━━━ Extracted information

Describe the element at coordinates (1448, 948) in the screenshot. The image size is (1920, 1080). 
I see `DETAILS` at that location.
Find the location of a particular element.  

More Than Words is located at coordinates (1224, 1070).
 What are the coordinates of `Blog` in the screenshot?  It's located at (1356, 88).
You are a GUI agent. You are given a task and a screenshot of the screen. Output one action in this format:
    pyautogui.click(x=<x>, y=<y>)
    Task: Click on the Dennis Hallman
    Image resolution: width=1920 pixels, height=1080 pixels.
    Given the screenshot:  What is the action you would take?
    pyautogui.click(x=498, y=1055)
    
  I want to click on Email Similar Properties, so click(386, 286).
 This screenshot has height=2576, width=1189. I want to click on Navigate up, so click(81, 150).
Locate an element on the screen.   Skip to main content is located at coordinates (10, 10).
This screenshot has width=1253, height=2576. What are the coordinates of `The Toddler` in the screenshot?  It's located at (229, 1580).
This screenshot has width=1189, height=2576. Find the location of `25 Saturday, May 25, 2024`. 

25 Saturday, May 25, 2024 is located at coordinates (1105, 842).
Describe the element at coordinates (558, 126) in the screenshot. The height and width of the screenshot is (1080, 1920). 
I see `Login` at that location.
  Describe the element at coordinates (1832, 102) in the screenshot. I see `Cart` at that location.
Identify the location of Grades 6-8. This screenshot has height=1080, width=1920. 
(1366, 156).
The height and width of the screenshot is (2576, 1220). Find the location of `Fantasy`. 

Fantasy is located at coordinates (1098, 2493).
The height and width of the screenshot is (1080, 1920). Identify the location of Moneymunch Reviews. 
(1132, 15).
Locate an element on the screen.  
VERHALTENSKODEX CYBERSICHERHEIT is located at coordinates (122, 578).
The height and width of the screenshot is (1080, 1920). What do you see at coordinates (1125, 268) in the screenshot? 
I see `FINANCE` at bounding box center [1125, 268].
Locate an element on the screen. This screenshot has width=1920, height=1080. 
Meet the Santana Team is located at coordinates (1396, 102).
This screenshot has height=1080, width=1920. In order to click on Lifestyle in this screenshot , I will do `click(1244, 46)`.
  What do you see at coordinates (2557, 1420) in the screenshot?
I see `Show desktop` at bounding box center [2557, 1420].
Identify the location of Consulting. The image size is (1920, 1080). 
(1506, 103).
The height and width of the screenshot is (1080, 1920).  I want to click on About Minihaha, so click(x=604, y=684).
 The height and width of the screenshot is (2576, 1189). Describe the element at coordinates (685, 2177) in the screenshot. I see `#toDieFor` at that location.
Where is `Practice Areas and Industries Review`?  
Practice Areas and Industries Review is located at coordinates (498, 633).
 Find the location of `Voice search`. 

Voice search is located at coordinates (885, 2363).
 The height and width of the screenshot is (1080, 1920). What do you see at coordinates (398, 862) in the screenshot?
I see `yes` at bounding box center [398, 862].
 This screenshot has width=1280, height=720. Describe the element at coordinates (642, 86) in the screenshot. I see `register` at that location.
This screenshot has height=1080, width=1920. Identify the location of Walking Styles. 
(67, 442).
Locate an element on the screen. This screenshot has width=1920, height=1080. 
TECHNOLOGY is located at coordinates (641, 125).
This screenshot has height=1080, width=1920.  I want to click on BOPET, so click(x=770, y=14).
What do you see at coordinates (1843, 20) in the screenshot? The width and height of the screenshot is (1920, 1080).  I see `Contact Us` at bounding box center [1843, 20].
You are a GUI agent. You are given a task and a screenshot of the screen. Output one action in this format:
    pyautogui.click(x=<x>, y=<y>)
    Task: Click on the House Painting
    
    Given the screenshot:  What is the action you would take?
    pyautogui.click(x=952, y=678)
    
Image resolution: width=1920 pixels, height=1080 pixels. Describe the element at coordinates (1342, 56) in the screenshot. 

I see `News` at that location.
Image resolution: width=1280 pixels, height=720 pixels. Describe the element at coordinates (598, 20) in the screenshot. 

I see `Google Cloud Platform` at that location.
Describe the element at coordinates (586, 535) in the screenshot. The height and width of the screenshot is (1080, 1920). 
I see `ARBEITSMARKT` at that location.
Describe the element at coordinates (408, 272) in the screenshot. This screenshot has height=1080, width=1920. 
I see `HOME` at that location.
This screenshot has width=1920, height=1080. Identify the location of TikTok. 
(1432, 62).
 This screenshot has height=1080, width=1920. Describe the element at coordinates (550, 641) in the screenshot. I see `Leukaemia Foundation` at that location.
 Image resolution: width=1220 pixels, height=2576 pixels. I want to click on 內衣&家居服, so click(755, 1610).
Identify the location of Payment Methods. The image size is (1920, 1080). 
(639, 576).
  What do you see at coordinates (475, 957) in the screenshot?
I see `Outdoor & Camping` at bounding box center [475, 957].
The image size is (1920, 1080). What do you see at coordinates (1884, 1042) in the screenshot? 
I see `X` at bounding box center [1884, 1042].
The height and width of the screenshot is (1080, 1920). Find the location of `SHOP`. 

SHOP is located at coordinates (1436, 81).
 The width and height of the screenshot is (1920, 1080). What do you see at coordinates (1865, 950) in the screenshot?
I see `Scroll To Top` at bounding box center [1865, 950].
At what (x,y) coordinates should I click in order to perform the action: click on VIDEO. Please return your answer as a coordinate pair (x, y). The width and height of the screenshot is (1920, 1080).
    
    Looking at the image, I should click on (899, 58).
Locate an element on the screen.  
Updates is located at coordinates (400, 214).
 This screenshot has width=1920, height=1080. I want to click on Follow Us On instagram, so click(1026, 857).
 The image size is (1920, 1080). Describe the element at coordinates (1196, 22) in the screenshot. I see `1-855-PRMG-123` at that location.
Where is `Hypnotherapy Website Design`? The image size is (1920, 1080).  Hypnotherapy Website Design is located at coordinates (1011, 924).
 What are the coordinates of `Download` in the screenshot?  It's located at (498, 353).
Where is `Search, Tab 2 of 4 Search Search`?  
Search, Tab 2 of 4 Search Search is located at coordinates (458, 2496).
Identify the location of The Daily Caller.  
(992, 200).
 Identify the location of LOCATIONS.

━━━━━━

● **Task statement**: Pull out the records from the first line through the line containing "coordinates (10, 10).", both included, and reproduce each line unchanged.

● **Result below**:
Describe the element at coordinates (1448, 948) in the screenshot. The image size is (1920, 1080). 
I see `DETAILS` at that location.
Find the location of a particular element.  

More Than Words is located at coordinates (1224, 1070).
 What are the coordinates of `Blog` in the screenshot?  It's located at (1356, 88).
You are a GUI agent. You are given a task and a screenshot of the screen. Output one action in this format:
    pyautogui.click(x=<x>, y=<y>)
    Task: Click on the Dennis Hallman
    Image resolution: width=1920 pixels, height=1080 pixels.
    Given the screenshot:  What is the action you would take?
    pyautogui.click(x=498, y=1055)
    
  I want to click on Email Similar Properties, so click(386, 286).
 This screenshot has height=2576, width=1189. I want to click on Navigate up, so click(81, 150).
Locate an element on the screen.   Skip to main content is located at coordinates (10, 10).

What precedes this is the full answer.